Now unless you are going to argue that this stress requiring time off from work is not "harm" then it seems that the HSE guidance is based on accidental or deliberate misrepresentation of the legal requirements.
Quite odd that HSE seems entirely comfortable with concluding that the scope of e.g. Section 2 of HSWA includes for protecting against harm to mental health - hence e.g. its Stress Management Standards (even if seems reluctant to use these to support enforcement - but chooses an opposite position in its RIDDOR guidance when it comes to e.g. verbal aggession against people at work.
You helpfully quoted the HSE guidance for me!
- The only exclusions relate to verbal abuse, threats without physical contact, or injuries sustained in incidents not arising out of or in connection with work.
So, in effect HSE has said that it does think that RIDDOR should cover the case of the nurse being thumped but not the case where someone only threatens to batter the nurse, even though they then suffer harm!!
If I had opened a bank account specifically to hold the £10 I was given for each time I have had to write on these Forums that one should always interpret RIDDOR by reading the Regulations and not via HSE's guidance that account would be looking rather healthy!
It appears to suit HSE to discourage taking a full interpretation of what RIDDOR says falls within scope.
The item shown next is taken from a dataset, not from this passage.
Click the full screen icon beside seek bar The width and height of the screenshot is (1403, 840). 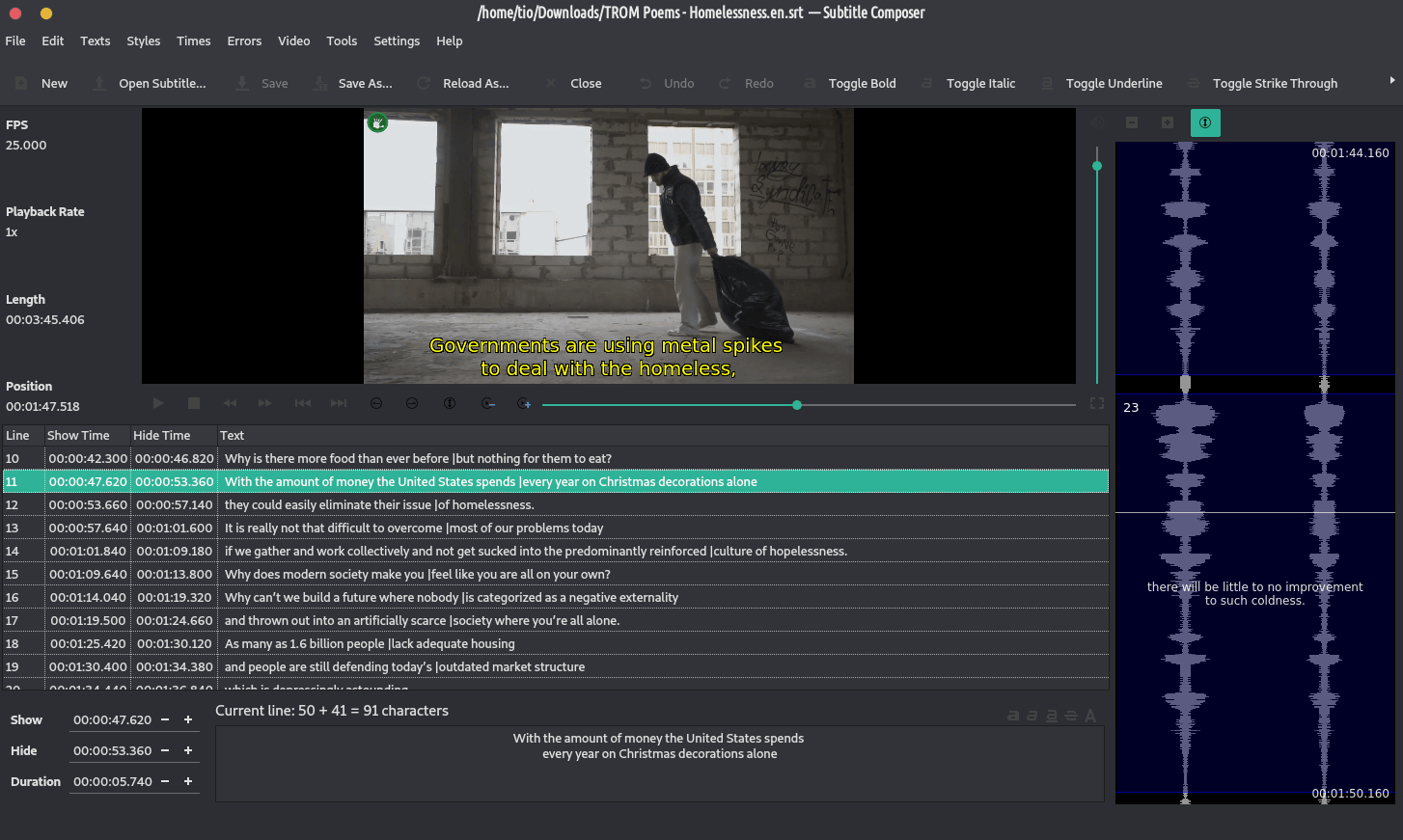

Reduces the total number of reportabe incidents, means that they don't get to hear about some incidents that they are not that interested in and saves time on data entry.
The first of these reasons is arguably the most serious as it is the one that is most likely to result in skewing of UK numbers in any international "benchmarking", so as to help make the UK look like a better performer than it may be.
IF HSE really believe that if someone suffers ill health (that meets a RIDDOR threshold) as a result of verbal aggression to a worker should not be covered by RIDDOR, then the answer is to make the case to the Minister to amend the Regulations, not to try and deter reporting/recording via guidance that has ZERO legal authority.